The research was based on both online and ethnographic research in Alexandria. I conducted nearly ten months of ethnographic fieldwork among young people mostly in the coastal city of Alexandria between the years of 2011 and 2014. The research was at times cut short because of the unstable political situation in Egypt at the time, particularly in 2013. In addition to ethnographic work, which involved participating in people’s everyday lives, I interviewed young Alexandrians and their mothers as well as some experts on youth issues. I also conducted online ethnography throughout the research project from 2011 to 2018, focusing mainly on Facebook and some blogs.
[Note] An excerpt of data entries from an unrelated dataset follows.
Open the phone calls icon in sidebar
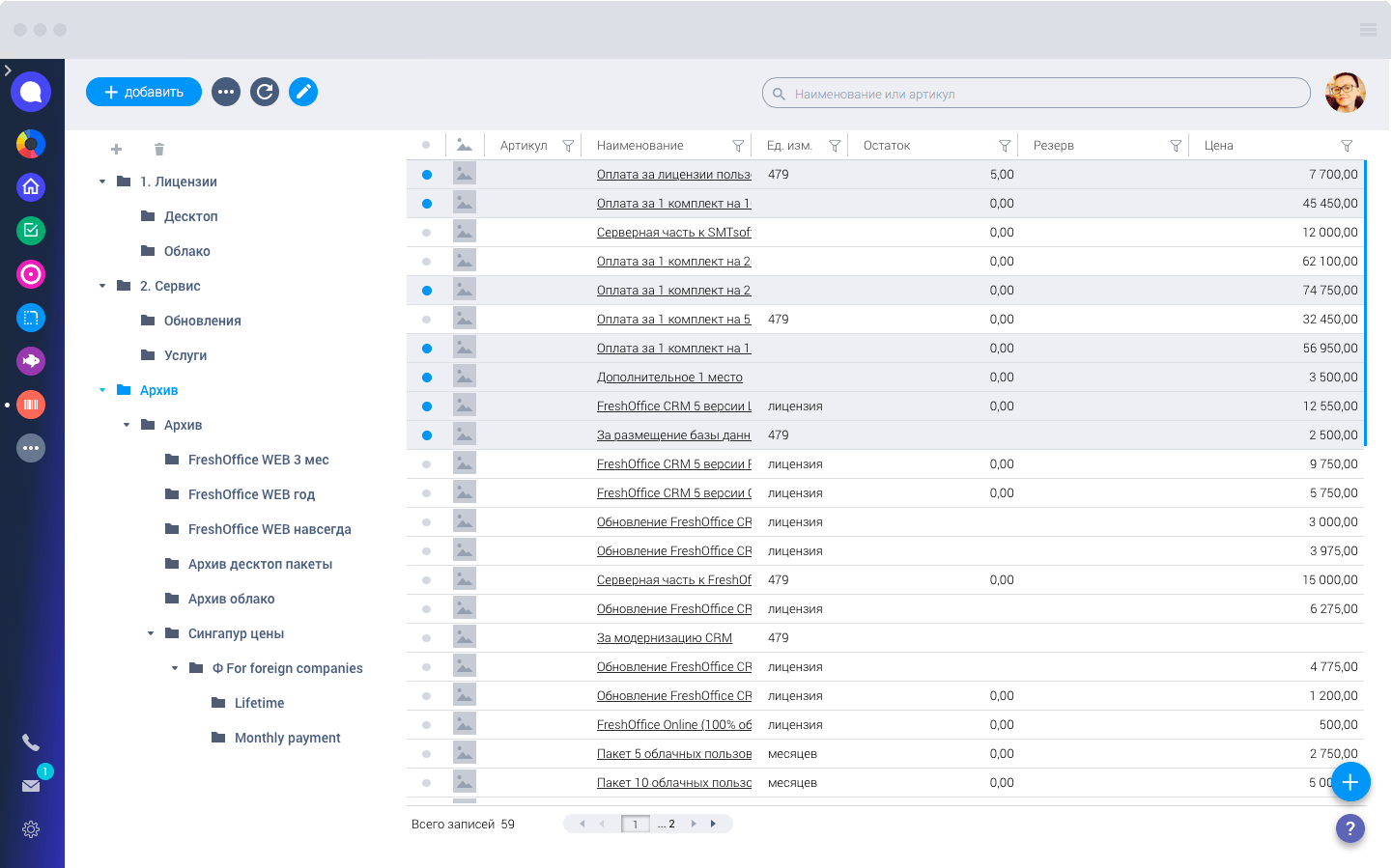Image resolution: width=1392 pixels, height=868 pixels. click(x=31, y=742)
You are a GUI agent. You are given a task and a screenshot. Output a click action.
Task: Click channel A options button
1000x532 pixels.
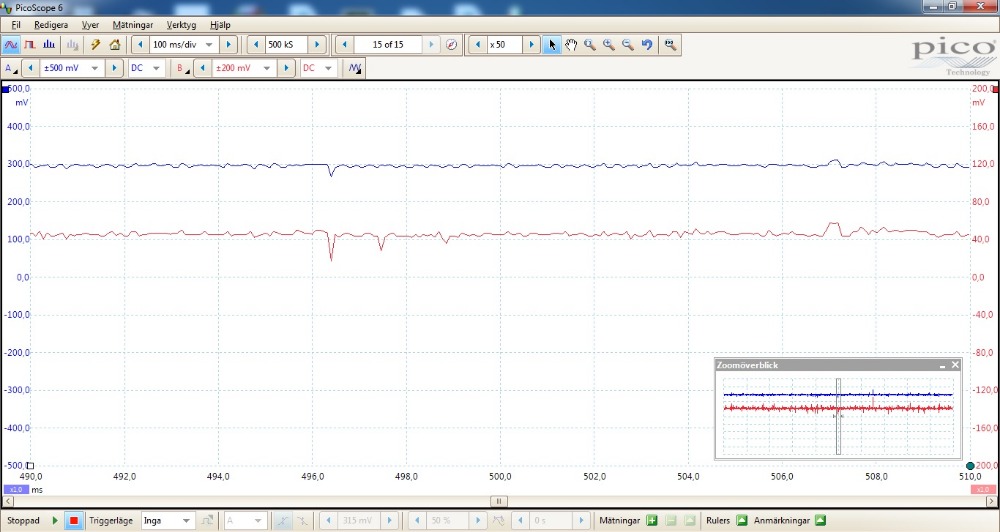[11, 68]
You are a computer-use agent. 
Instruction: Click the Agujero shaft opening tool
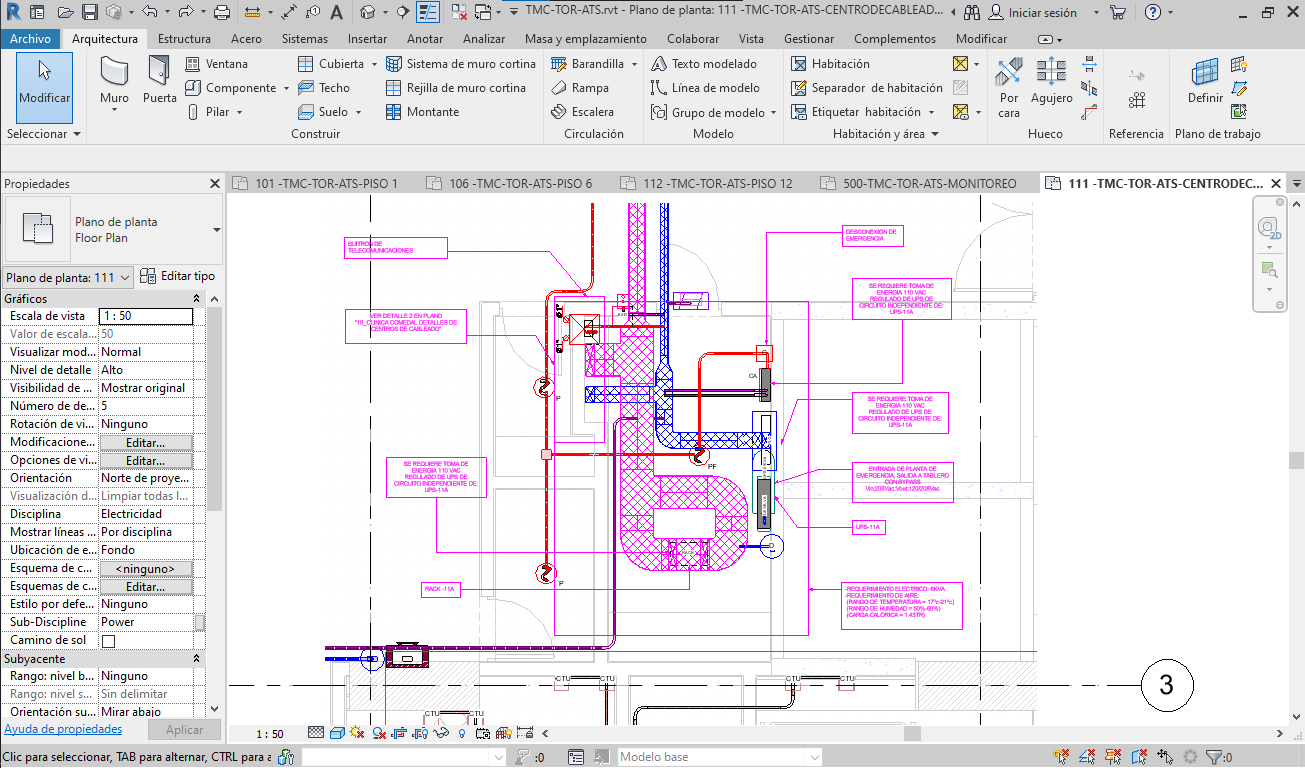(1051, 80)
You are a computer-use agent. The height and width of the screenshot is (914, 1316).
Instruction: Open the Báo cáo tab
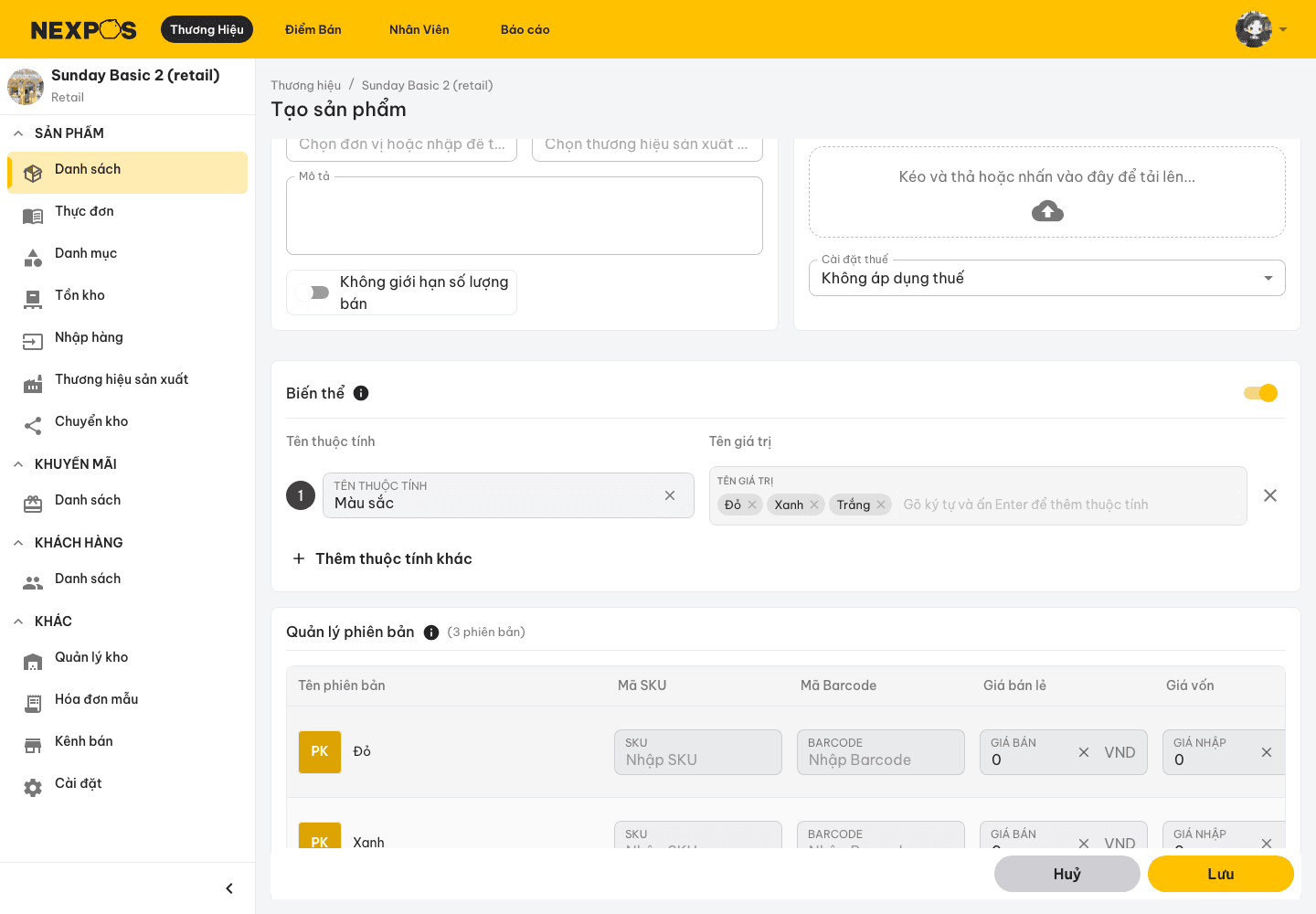[525, 29]
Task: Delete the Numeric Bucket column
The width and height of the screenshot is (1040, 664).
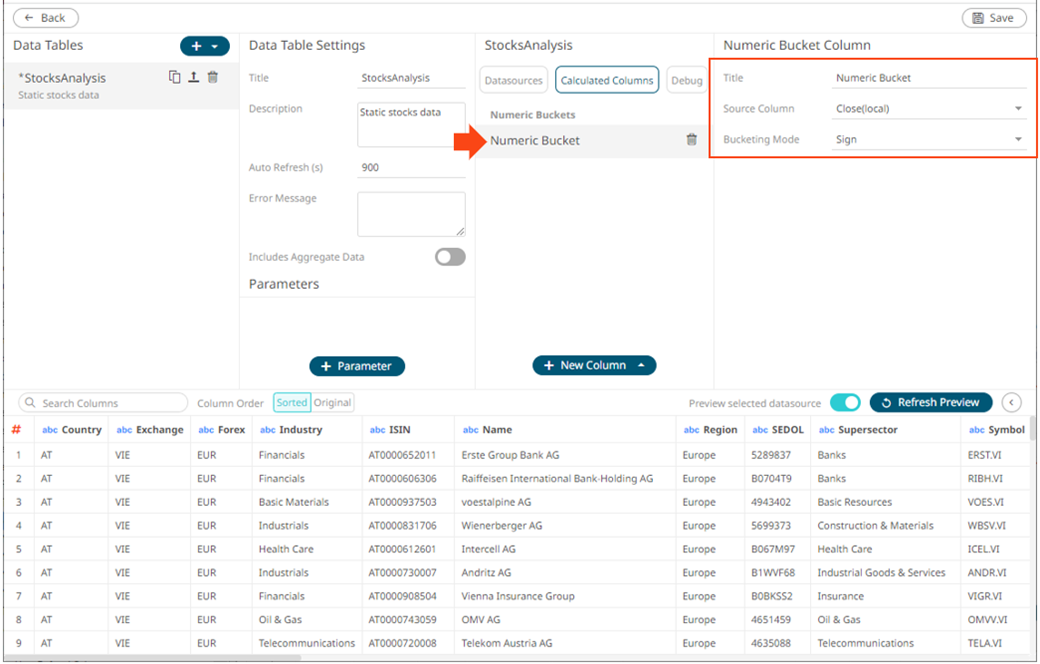Action: click(691, 140)
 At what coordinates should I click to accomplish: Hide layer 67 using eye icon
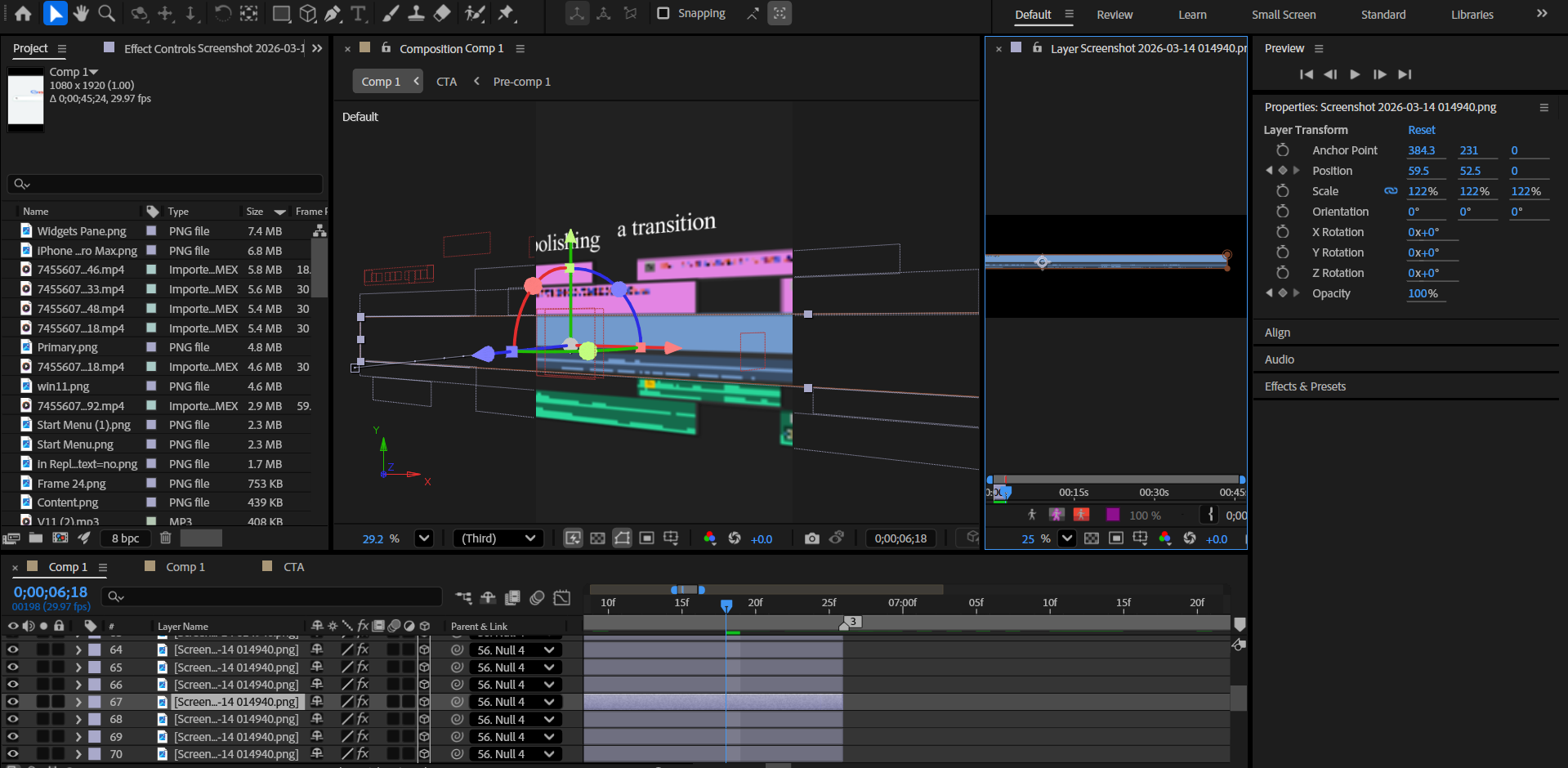tap(12, 702)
Overall, the ethnography provided me with insights into the ways ICTs can be used as navigation tools for agency and turned into intimate technologies in the hands of young people. Perhaps most importantly, my focus on intimacy and the techniques these young Alexandrians developed to explore that aspect of their lives online, reveals a complex blurring of boundaries between public and private within a social context in which these young people were aware that they were supposed to strongly maintain such boundaries, yet in a digital context in which the most intimate moments can be shared with large audiences (even anyone with access to the Internet) at the push of a button. The thesis explores how these young people work towards navigating this relatively new, and at times quite socially dangerous, social space, and how they work towards maintaining a separation between that digital space and their offline social world, or at least the parts of it that they imagined must be kept separate.